* **Source data**:
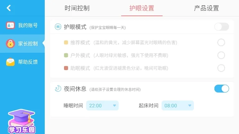Enable the 护眼模式 switch
The width and height of the screenshot is (239, 134).
(x=222, y=27)
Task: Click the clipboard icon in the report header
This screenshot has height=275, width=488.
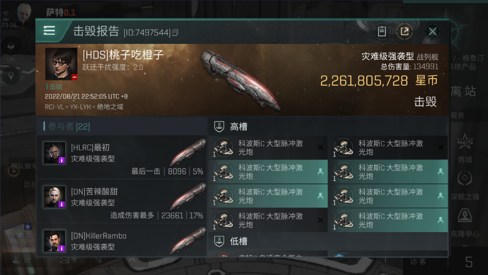Action: [382, 32]
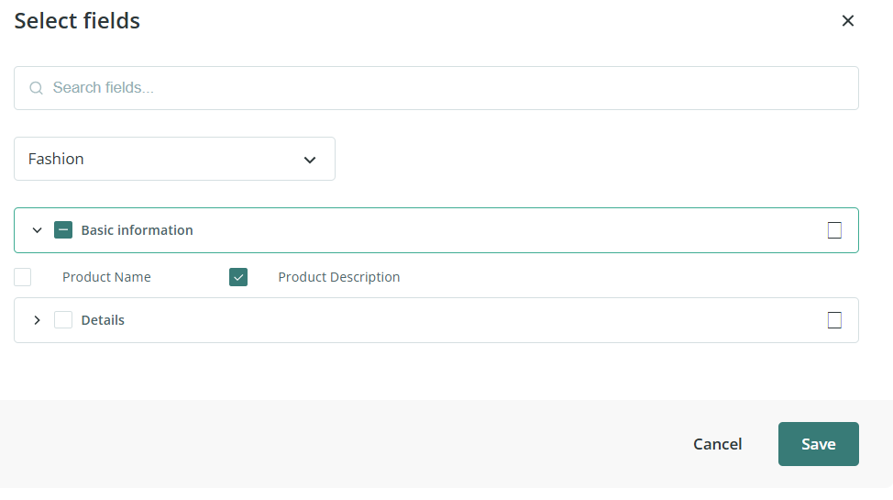Click the magnifier search icon
Image resolution: width=893 pixels, height=500 pixels.
tap(37, 88)
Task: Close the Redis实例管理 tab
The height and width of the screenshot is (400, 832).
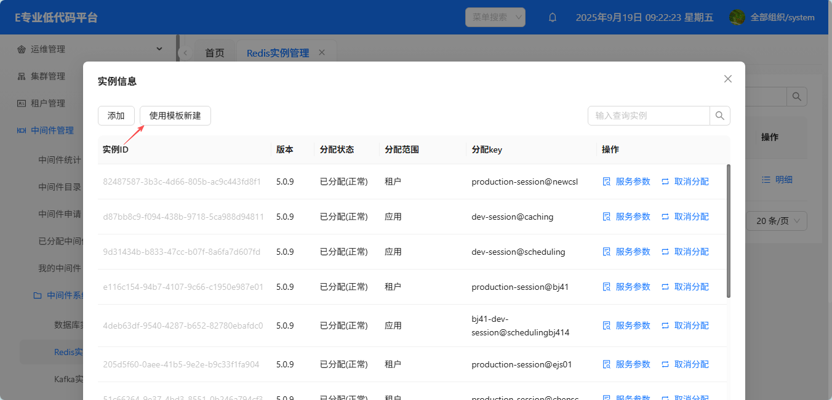Action: (321, 53)
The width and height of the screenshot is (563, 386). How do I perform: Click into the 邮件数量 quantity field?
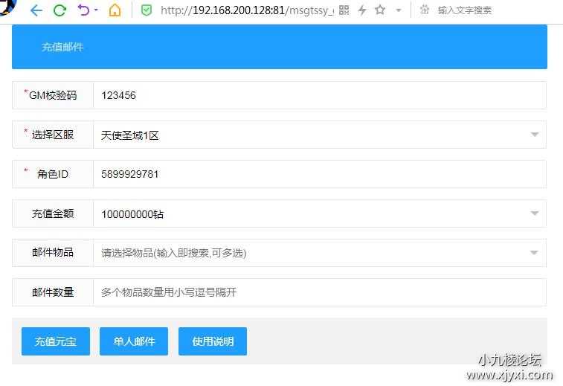click(x=320, y=292)
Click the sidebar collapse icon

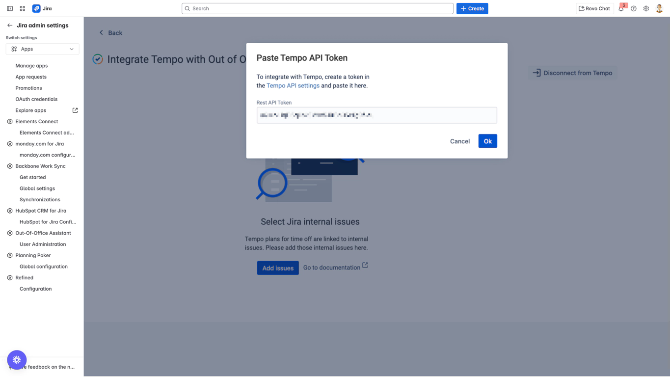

* **Aim of the exercise**: Pictures stay out of the copy. Reproduce exactly the lines from the one containing "The width and height of the screenshot is (563, 386)." through the last line of the records above, both included.

* **Response to the exercise**:
The width and height of the screenshot is (563, 386). How do I perform: Click into the 邮件数量 quantity field?
click(x=320, y=292)
Click the sidebar collapse icon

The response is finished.